§ Page text:

• • •

One of the things I took from your latest video is that both layers represent location of objects. In the example of the coffee cup with the Numenta logo on it:
(A)
L6a represents the location of the Numenta’s logo features (sub-objects: shapes, color, etc.) on the cup. Cup-centric
L6b represents the location of the cup on a higher space. higher-space-centric!?
(B)
L6a represents the location of the Numenta’s logo features on the Numenta logo. Logo-centric
L6b represents the location of the Numenta logo on the cup. Cup-centric
Which one of these two is the correct interpretation? If it’s (A) then what is this higher space? The room? A convergence of all information about this particular cup?
Nick,
The short answer is we don’t yet know the correct interpretation of L6a and L6b. Here is what I am pretty sure of. L6a cells (the ones that project both to L4 and back to the thalamus) represent location in the space of the currently attended object. If I am attending to the logo then these cells represent locations in the space of the logo. If I am attending to the overall cup then they represent locations in the space of the cup. I am sitting at a table right now and as I look around the table I see a book, a mouse, a cup, my computer, these words on my display, etc. As I attend to these various objects, the same cells in L6a in region V1 are changing to represent locations in different spaces. It happens rapidly.
We are also confident that L5tt cells represent a displacement, or transform, between two spaces. This is an important idea that explains a lot of things.
After this, our confidence on the details starts to get murky.
What about L6b. At first we thought that L6b cells represented a larger space, such as the room or table. In this scenario L6a and L6b together would represent two spaces and we could learn the relative displacement of objects to the table in L5tt. This might still be true.
However, there is another possibility. Say I am looking at a book on my table and L6a cells represent a location relative to the book. I then move my eyes to look at my computer mouse. The movement will update L6a to represent a new location relative to the book (albeit on the mouse and not on the book itself). But then the mouse will be recognized and L6a switches to locations relative to the mouse. So L6a quickly switches from a location in book space to the equivalent location in mouse space. These two states can be used to determine the location of the mouse relative to the book in L5tt. In this scenario we don’t need L6b at all.

• • •

§ Given information:
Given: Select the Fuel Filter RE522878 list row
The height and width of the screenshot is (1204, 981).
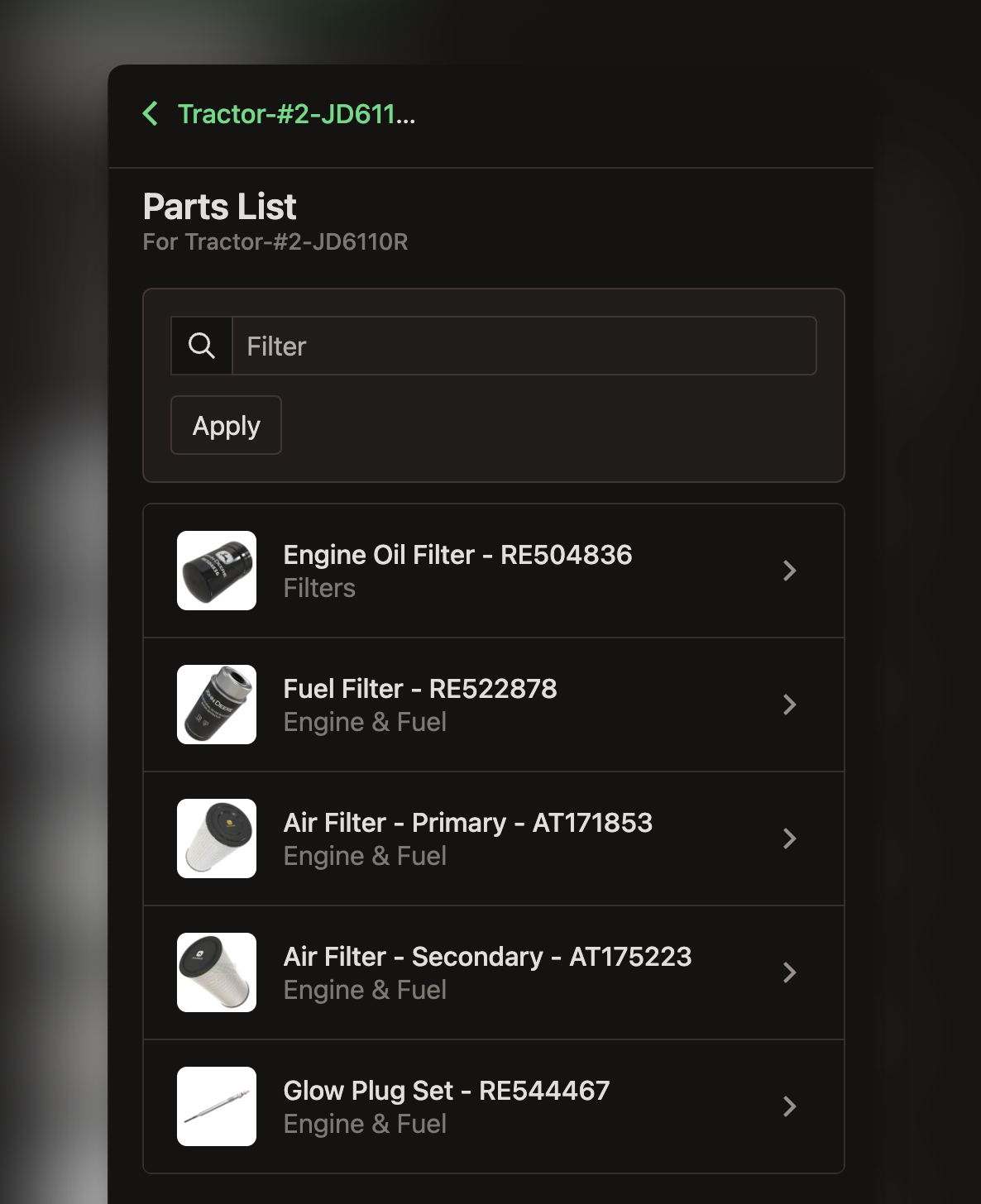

• • •

§ Exercise aim:
Retype the passage of the forum thread on cortical layers L6a and L6b between "We are also" and "still be true.", inclusive.

§ Your solution:
We are also confident that L5tt cells represent a displacement, or transform, between two spaces. This is an important idea that explains a lot of things.
After this, our confidence on the details starts to get murky.
What about L6b. At first we thought that L6b cells represented a larger space, such as the room or table. In this scenario L6a and L6b together would represent two spaces and we could learn the relative displacement of objects to the table in L5tt. This might still be true.